» Instructions for the task: Could you write out the lines below exactly, beginning with the first and finishing with the one that contains "256x261 pixels."?

____________

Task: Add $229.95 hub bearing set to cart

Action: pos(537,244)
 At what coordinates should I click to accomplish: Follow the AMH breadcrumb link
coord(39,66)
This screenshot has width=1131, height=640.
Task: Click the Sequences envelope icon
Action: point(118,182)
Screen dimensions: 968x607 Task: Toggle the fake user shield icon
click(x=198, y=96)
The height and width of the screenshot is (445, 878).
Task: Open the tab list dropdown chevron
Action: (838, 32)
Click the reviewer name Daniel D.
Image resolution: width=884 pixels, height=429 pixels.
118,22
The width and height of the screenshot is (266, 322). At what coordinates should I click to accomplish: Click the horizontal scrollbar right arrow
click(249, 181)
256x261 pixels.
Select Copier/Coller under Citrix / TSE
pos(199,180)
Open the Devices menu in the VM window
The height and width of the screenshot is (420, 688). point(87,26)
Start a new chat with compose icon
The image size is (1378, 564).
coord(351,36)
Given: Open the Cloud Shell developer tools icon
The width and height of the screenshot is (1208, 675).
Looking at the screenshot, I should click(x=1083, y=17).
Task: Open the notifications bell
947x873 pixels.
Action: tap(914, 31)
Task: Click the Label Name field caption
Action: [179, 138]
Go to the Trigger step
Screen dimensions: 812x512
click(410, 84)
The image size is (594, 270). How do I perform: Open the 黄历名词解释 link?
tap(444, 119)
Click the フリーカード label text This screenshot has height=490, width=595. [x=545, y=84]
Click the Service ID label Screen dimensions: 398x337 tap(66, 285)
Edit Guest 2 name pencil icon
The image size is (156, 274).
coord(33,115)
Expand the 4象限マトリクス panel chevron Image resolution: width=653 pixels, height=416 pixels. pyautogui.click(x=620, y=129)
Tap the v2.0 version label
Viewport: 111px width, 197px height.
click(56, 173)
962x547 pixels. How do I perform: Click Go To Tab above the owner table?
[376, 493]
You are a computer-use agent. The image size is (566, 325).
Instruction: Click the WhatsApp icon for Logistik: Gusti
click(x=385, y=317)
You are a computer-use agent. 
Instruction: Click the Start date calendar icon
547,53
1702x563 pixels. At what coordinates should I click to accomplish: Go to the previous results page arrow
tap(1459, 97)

____________

» Written answer:
Task: Add $229.95 hub bearing set to cart

Action: pos(537,244)
 At what coordinates should I click to accomplish: Follow the AMH breadcrumb link
coord(39,66)
This screenshot has width=1131, height=640.
Task: Click the Sequences envelope icon
Action: point(118,182)
Screen dimensions: 968x607 Task: Toggle the fake user shield icon
click(x=198, y=96)
The height and width of the screenshot is (445, 878).
Task: Open the tab list dropdown chevron
Action: (838, 32)
Click the reviewer name Daniel D.
Image resolution: width=884 pixels, height=429 pixels.
118,22
The width and height of the screenshot is (266, 322). At what coordinates should I click to accomplish: Click the horizontal scrollbar right arrow
click(249, 181)
256x261 pixels.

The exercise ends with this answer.